Homeopathy has long been dismissed as pseudoscience. The rationalists are pretty certain of their position. “Where is the evidence that it works?”, they ask. I would cite examples from my own experience where I claim to have had remarkable recovery from some niggling ailment. But of course, anecdotal evidence is not science. They also are quick to pull out their trump card (no pun intended) – the placebo effect. How else do you explain getting cured by popping sugar pills? “Show me statistical significance in a double blind clinical trial and I’ll be more than happy to agree with you” they say with condescension. “Never going to happen”, I argue, “sugar pills don’t make business sense. They don’t generate jobs and wealth on the scale that pharma companies do.” And round and round we go in circles. I never learn.
So why do I keep at it? Deep down, I think what rankles me is that air of know-it-all certainty. How can one be so sure? Isn’t it a scientist’s job to constantly question her/his own assumptions? If your goal is to pursue the truth, shouldn’t you test all the possible solutions for yourself before passing the verdict? There is yet another possibility to consider, and that is, perhaps, I just love to argue. “The most savage controversies,” said Bertrand Russell, “are about those matters as to which there is no good evidence either way”. Homeopathy, one might say, could safely be tucked into that basket of topics with “no good evidence either way”.
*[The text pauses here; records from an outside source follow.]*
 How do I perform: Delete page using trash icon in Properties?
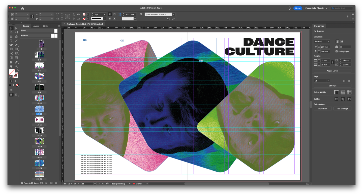(349, 81)
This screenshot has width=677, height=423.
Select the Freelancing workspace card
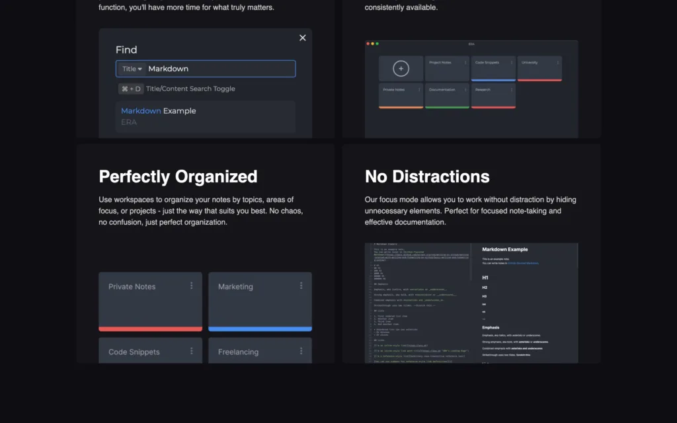pos(260,350)
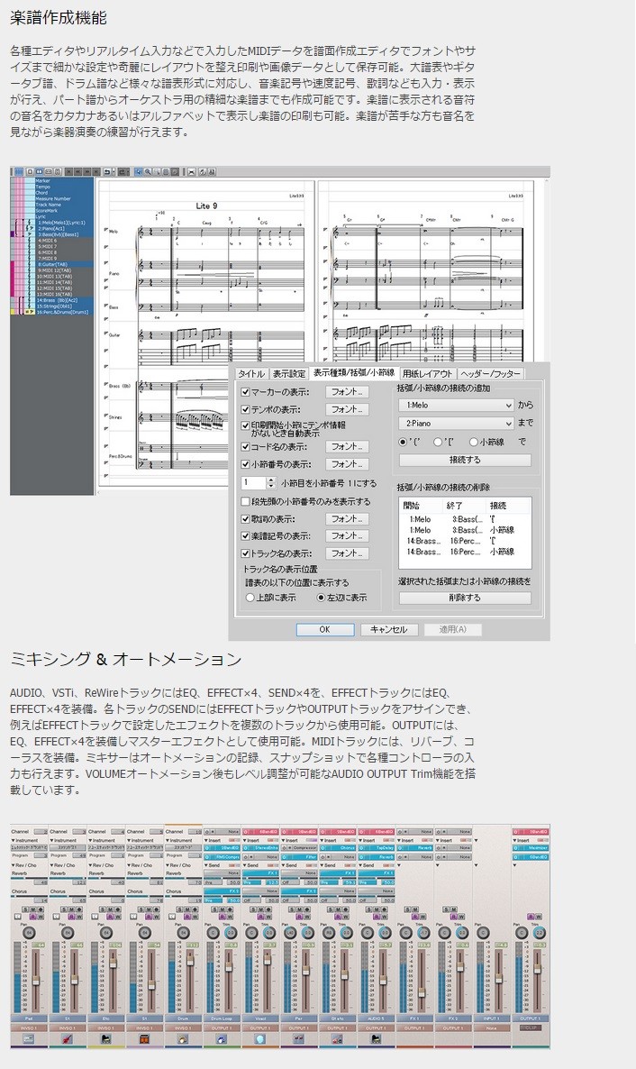Open the ヘッダー/フッター tab
This screenshot has width=636, height=1069.
(491, 373)
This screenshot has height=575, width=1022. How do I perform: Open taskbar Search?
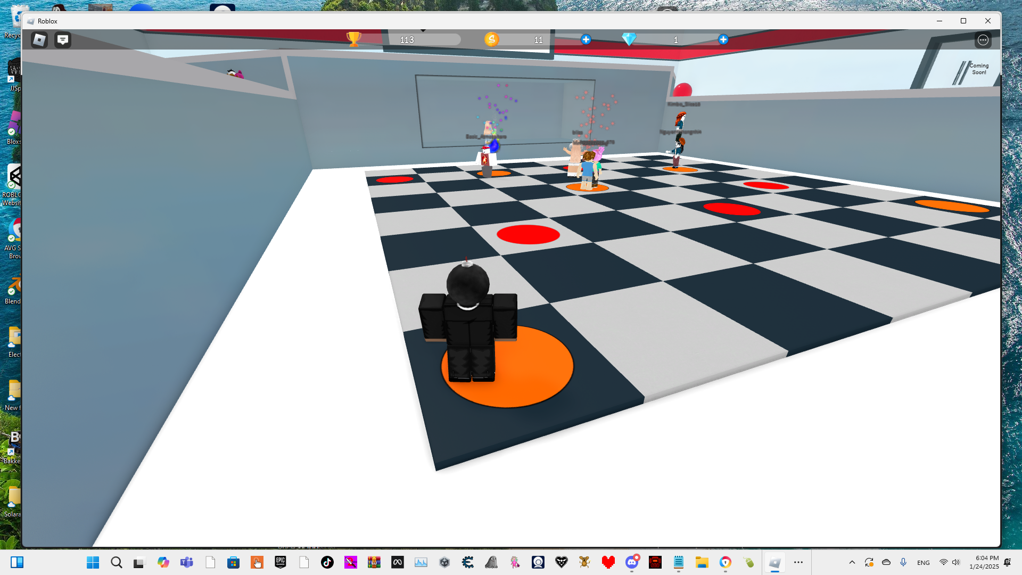[x=116, y=562]
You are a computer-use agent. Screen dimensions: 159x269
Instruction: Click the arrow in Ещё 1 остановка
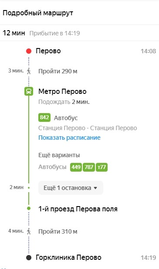coord(95,188)
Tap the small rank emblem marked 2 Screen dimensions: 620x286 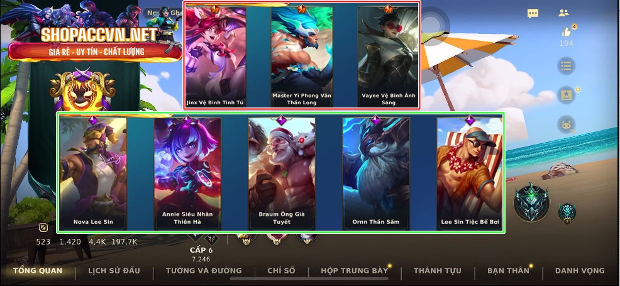[x=567, y=213]
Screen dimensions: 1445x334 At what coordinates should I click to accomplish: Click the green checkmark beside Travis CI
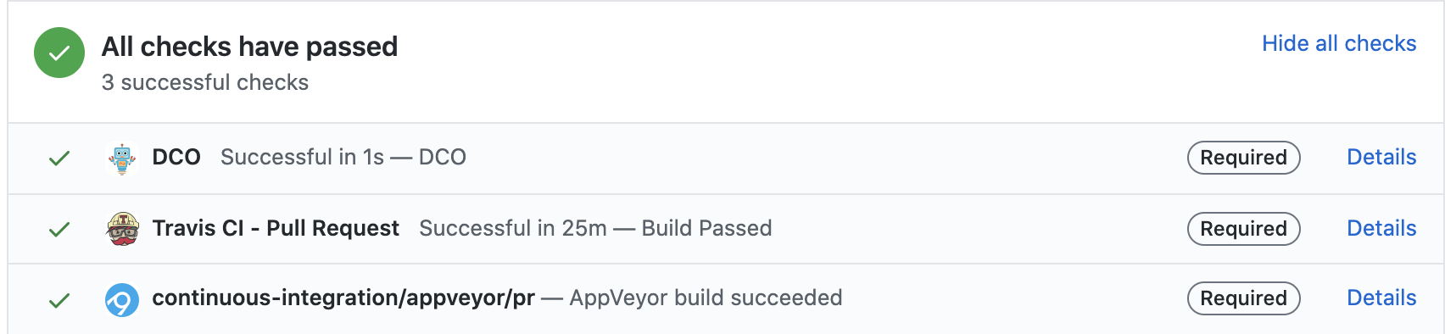59,230
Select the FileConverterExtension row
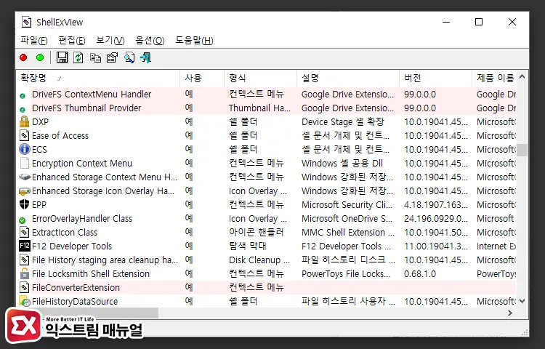Screen dimensions: 545x349 click(76, 288)
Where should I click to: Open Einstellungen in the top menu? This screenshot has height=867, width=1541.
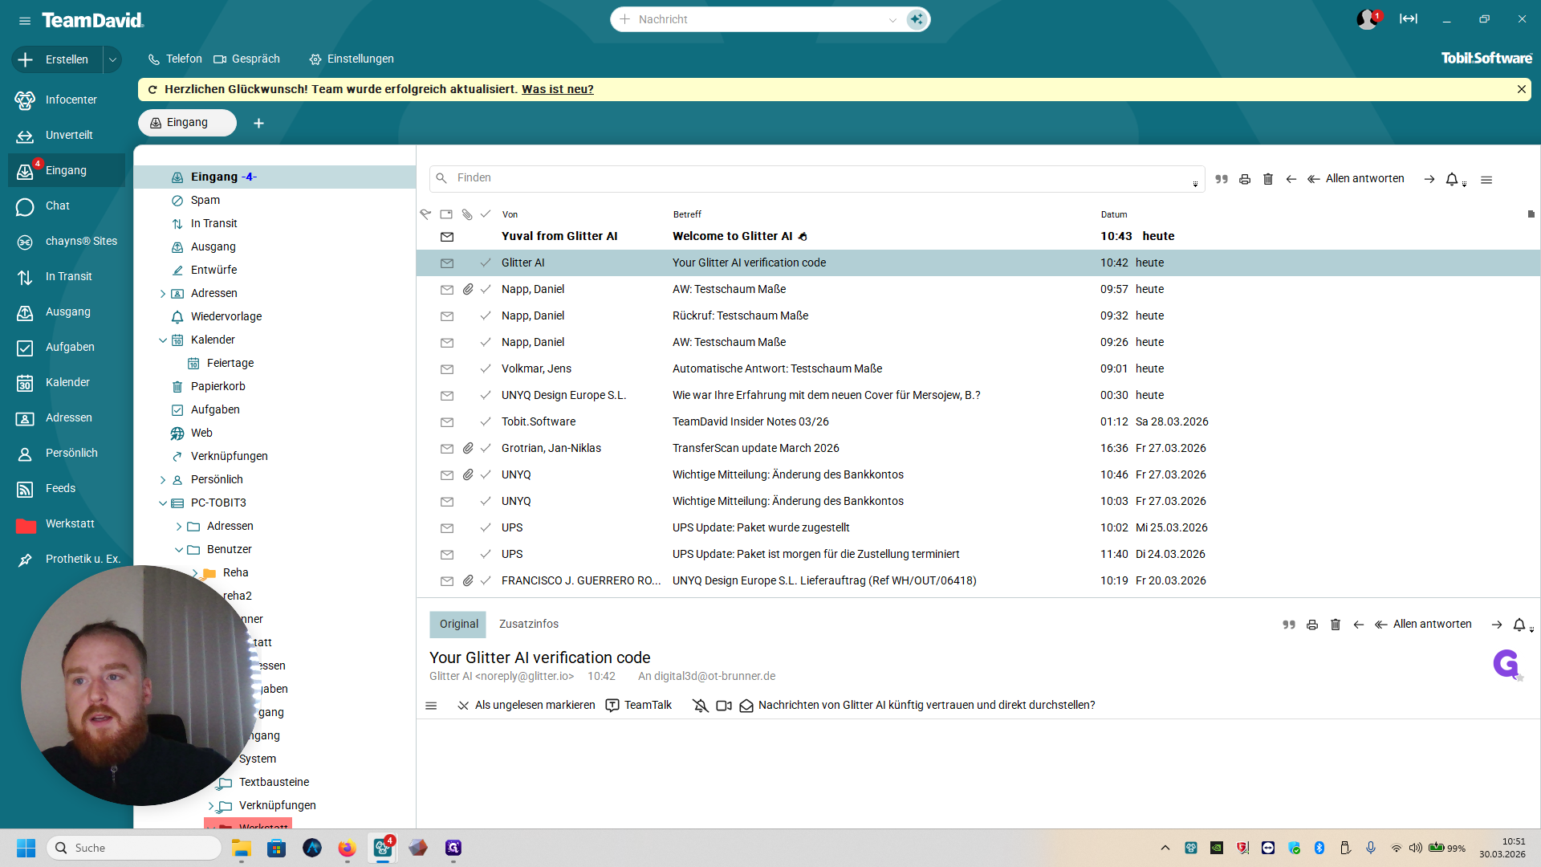pos(352,59)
Corporate life has its benefits, most importantly in the form of a comforting predictable bump to your balance-sheet tally at the end of every month. There is also the warm-fuzzy camaraderie of being in the company of career nerds. Lunch time is particularly notable. Once you get past the initial polite getting to know each other conversation, you then graduate to the how-was-your-weekend banter. Soon, all you hear is “blah blah blah”, even as you are rudely awakened to the monotony of the lunch menu at the company cafeteria. As you drift in and out of awareness of your surroundings whilst fiddling distractedly with your unimaginative lunch, your hear someone say, “my allergies are back again”, and just like that things brighten up again. “Um, have you considered homeopathy?”